--- start of TEXT SEGMENT ---

# Sarah weighs in @ 157.5 with abs! [pic]



## Sarahdefense (Oct 16, 2012)

Hi Guys-
    I did legs yesterday, after swimming for an hour in a half - KILLA on THE LOOSE!


   Here is a pic of me showing off some of my ninja moves post workout. 


    Can someone imbed [me]? LOL. Yes, dirty minds, I love that word too.



   Always your Iron Sista,

  Sarah


----------



## Z499 (Oct 16, 2012)

I would love to get you in bed... i mean embed you.


----------



## Glycomann (Oct 16, 2012)

very nice. tight waist and strong legs.  Nice lines.


----------



## KelJu (Oct 16, 2012)

I'm digging that pose. It is super sexy. Incredible work Sarah!


----------



## dieseljimmy (Oct 16, 2012)

Z499 said:


> I would love to get you in bed... i mean embed you.



beat me to the punch...  I actually typed something very similar and wussed out...

--- end of TEXT SEGMENT ---
--- start of DATASET EXTRACT ---

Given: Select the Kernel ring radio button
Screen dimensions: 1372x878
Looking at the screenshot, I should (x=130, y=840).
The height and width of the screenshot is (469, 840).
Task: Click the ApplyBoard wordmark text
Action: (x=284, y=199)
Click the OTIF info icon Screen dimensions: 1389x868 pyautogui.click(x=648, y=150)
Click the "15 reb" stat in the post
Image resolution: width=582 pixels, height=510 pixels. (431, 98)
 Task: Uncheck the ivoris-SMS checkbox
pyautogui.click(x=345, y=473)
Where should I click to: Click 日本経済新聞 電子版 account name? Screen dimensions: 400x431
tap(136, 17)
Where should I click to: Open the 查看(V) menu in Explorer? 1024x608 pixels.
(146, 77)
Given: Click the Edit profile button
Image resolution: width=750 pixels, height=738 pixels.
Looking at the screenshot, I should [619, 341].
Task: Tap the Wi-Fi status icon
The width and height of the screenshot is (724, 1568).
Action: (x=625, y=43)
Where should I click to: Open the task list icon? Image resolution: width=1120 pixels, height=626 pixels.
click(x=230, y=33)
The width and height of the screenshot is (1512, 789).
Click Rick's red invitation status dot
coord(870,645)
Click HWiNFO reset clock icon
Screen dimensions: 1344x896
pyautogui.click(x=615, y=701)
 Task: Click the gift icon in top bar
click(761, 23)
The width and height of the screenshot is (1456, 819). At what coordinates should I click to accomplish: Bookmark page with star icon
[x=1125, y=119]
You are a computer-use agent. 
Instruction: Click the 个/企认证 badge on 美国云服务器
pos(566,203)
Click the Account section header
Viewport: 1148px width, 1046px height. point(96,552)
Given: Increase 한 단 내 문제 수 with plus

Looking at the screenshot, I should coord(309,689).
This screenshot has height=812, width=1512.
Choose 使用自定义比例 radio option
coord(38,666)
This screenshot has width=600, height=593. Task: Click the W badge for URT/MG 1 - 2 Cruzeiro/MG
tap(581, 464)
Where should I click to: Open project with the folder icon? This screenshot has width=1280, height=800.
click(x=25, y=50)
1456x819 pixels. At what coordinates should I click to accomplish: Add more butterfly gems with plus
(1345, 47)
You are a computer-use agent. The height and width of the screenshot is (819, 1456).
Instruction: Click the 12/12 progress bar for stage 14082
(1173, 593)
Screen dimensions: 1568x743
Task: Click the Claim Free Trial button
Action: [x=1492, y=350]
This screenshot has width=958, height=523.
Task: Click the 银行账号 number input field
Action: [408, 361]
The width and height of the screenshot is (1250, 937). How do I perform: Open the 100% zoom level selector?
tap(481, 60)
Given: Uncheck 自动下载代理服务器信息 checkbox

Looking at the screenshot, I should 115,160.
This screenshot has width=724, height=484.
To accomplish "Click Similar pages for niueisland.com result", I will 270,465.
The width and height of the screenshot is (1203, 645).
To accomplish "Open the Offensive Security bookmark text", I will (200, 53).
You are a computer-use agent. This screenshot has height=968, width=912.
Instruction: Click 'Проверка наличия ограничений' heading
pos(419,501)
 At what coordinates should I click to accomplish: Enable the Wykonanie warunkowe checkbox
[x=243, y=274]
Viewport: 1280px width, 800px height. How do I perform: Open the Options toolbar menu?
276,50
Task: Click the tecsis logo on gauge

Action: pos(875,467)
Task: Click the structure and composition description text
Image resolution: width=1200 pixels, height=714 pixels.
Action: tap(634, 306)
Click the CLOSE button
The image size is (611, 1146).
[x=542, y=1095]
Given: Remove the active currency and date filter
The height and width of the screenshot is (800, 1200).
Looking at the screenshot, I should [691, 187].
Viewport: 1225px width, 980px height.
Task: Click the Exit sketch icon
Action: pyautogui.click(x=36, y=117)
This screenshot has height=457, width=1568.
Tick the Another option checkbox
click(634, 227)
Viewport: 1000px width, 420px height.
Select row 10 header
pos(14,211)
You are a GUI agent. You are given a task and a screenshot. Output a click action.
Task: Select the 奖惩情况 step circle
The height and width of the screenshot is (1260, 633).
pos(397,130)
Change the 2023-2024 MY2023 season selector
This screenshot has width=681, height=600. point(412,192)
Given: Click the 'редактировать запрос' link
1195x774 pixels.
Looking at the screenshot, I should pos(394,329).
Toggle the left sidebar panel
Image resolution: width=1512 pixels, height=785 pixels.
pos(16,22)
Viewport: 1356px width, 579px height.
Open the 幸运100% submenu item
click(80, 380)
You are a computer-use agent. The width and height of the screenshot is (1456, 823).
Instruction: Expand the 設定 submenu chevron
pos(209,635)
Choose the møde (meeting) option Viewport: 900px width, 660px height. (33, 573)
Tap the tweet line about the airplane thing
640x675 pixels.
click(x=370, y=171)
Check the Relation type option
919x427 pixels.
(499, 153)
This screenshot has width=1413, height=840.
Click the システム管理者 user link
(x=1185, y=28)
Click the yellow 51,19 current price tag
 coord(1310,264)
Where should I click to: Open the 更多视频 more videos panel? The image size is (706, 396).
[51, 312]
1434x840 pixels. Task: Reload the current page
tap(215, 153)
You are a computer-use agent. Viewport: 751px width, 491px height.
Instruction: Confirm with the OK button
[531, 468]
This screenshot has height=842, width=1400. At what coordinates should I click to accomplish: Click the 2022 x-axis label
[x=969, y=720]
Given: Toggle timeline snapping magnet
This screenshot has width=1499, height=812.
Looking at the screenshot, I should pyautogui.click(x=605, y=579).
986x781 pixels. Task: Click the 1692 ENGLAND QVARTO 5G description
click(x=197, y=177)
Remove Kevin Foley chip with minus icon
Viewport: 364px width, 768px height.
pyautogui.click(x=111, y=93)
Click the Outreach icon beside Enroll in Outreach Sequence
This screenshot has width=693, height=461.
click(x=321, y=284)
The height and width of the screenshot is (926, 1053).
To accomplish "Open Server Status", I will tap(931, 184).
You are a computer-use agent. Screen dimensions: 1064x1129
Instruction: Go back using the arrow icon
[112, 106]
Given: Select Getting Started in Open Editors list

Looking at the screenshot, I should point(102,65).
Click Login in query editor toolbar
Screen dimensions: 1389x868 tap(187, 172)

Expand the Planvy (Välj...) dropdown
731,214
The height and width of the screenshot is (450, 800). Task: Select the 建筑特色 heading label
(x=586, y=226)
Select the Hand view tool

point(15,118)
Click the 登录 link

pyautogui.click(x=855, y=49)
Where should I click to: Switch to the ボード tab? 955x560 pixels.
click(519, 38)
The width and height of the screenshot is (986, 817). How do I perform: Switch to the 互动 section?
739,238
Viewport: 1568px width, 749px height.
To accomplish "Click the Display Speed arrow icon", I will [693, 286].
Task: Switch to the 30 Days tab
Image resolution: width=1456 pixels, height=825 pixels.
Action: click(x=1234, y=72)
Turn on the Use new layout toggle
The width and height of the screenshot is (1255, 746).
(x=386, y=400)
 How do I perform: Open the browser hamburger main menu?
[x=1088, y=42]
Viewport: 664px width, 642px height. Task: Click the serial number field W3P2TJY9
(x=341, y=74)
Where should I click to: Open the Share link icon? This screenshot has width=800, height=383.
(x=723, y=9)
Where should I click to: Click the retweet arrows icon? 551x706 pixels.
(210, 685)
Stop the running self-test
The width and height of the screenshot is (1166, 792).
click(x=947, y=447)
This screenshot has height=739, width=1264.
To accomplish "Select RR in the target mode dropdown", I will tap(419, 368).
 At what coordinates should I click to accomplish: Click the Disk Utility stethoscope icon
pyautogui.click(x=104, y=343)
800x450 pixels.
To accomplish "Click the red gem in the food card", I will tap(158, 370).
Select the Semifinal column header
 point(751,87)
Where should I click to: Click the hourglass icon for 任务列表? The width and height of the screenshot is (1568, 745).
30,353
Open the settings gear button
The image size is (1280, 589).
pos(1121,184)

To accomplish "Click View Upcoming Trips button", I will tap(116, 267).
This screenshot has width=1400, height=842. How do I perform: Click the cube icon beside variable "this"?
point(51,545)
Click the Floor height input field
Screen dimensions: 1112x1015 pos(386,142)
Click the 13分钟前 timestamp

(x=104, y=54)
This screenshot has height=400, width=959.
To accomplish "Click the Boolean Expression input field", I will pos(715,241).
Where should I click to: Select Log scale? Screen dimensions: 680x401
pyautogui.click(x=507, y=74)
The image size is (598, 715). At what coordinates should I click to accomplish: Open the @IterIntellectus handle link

--- end of DATASET EXTRACT ---

▶ [TASK GOAL]:
Translate this sentence from the forum thread into Spanish: "Here is a pic of me showing off some of my ninja moves post workout."

▶ [WRITTEN REPLY]:
Aquí hay una foto mía mostrando algunos de mis movimientos ninja después del entrenamiento.